Lecture 03 - Vanilla and Flux.jl deep neural network implementation

MachineLearningCourse.Lecture03Module
Lecture03

Vanilla and Flux.jl deep neural network implementation.

Available Functions

  • demo(): Vanilla deep learning demo for MNIST handwritten digit recognition
  • flux_demo(): Flux.jl deep learning demo for MNIST handwritten digit recognition

Usage

using MachineLearningCourse
Lecture03.demo()
using MachineLearningCourse
Lecture03.flux_demo()
source
MachineLearningCourse.Lecture03.VanillaDNNType
VanillaDNN(layers)

Vanilla Deep Neural Network structure with fully connected layers (educational implementation).

Arguments

  • layers::Vector{Int}: Number of neurons per layer [input, hidden..., output]

Fields

  • layers::OffsetVector{Int}: Layer architecture specification
  • W::Vector{Matrix{Float32}}: Weight matrices W^[l] for each layer
  • b::Vector{Vector{Float32}}: Bias vectors b^[l] for each layer
  • L::Int: Total number of layers (excluding input layer)

Uses He initialization for weights and zero initialization for biases. ReLU activation for hidden layers, linear activation for output layer.

Example

# Create network: 784 inputs → 128 hidden → 64 hidden → 10 outputs
network = VanillaDNN([784, 128, 64, 10])
source
MachineLearningCourse.Lecture03.accuracyMethod
accuracy(network::VanillaDNN, X_test, Y_test)

Calculate accuracy of DNN model on test data.

Arguments

  • network::DNN: Trained DNN network
  • X_test::Vector{Vector{Float32}}: Test input data
  • Y_test::Vector{Vector{Float32}}: Test target labels (one-hot encoded)

Returns

  • Float32: Test accuracy (0.0f0 to 1.0f0)
source
MachineLearningCourse.Lecture03.backpropagationMethod
backpropagation(network, activations, z_values, y)

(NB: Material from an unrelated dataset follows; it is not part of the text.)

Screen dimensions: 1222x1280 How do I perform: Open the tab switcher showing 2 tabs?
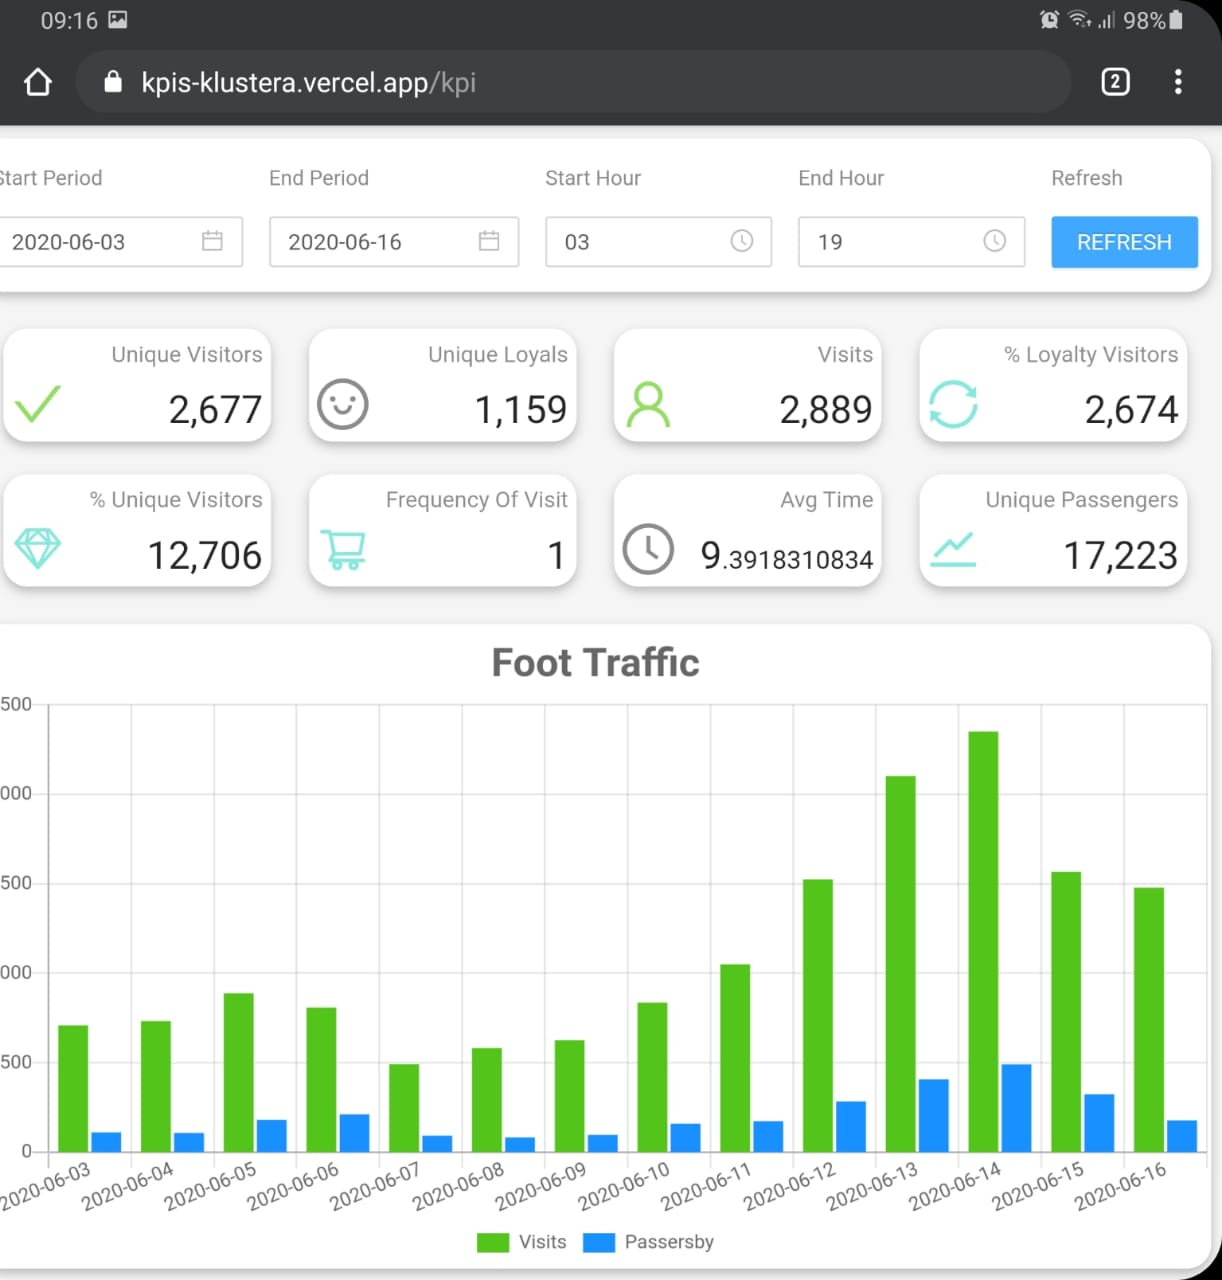click(x=1114, y=82)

Compute gradients using backpropagation algorithm.

Arguments

  • network::DNN: Neural network structure
  • activations::OffsetVector{Vector{Float32}}: Layer activations from forward pass
  • z_values::Vector{Vector{Float32}}: Linear combinations from forward pass
  • y::Vector{Float32}: True target values

Returns

  • Tuple{Vector{Matrix{Float32}}, Vector{Vector{Float32}}}: (∇W, ∇b)
    • ∇W: Weight gradients for each layer
    • ∇b: Bias gradients for each layer
source
MachineLearningCourse.Lecture03.demoMethod
demo(seed=42, hidden_layers=[128, 64], train_size=5000, test_size=1000, η=0.001, epochs=50, verbose=true)

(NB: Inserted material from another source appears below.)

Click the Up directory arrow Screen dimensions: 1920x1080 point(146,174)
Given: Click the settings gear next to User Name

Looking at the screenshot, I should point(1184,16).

Vanilla MNIST handwritten digit recognition demonstration.

Parameters

  • seed: Random seed (default: 42)
  • hidden_layers: Dimensions of hidden layers (default: [128, 64])
  • train_size: Number of training samples to use (default: 5000)
  • test_size: Number of test samples to use (default: 1000)
  • η: Learning rate for training (default: 0.001)
  • epochs: Number of training epochs (default: 50)
  • verbose: Print training progress (default: true)
source
MachineLearningCourse.Lecture03.display_digitMethod
display_digit(image; title="MNIST Digit")

Display a single MNIST digit image.

Arguments

  • image::Array{Float32, 2}: 28×28 image array with values 0-1
  • title::String: Optional title for the plot

Example

X_train, Y_train, X_test, Y_test = load_mnist_data(100, 50)
# Display first training image
i = 1
display_digit(X_train[:, :, i], title="Digit " * string(argmax(Y_train[:, i]) - 1))
source
MachineLearningCourse.Lecture03.evaluateMethod
evaluate(network::VanillaDNN, X_test, Y_test, classes)

Comprehensive evaluation of DNN model with confusion matrix and per-class metrics.

Arguments

  • network::DNN: Trained DNN network
  • X_test::Vector{Vector{Float32}}: Test input data
  • Y_test::Vector{Vector{Float32}}: Test target labels (one-hot encoded)
  • classes: Vector of class labels or number of classes

Returns

  • NamedTuple: (accuracy=Float32, predictions=Vector{Int}, truelabels=Vector{Int}, confusionmatrix=Matrix{Int})
source
MachineLearningCourse.Lecture03.flux_demoMethod
flux_demo(;train_size=1000, epochs=10)

Minimal MNIST demonstration using gradient descent.

Arguments

  • train_size: Number of training samples (default: 5000)
  • test_size: Number of test samples (default: 1000)
  • epochs: Number of training epochs (default: 1000)

Returns

  • Trained model and final accuracy
source
MachineLearningCourse.Lecture03.forwardpropagationMethod
forwardpropagation(network, x)

Compute forward propagation through the neural network.

Mathematical formulation:

  • z^l = W^l * a^[l-1] + b^l
  • a^l = ϕ(z^l) for hidden layers, a^l = z^l for output layer

Arguments

  • network::VanillaDNN: Neural network structure
  • x::Vector{Float32}: Input vector

Returns

  • Tuple{Vector{Vector{Float32}}, Vector{Vector{Float32}}}: (activations, z_values)
    • activations: [a^0, a^1, ..., a^L] - activations for each layer
    • z_values: [z^1, z^2, ..., z^L] - linear combinations for each layer
source
MachineLearningCourse.Lecture03.load_mnist_dataFunction
load_mnist_data(train_size=5000, test_size=1000)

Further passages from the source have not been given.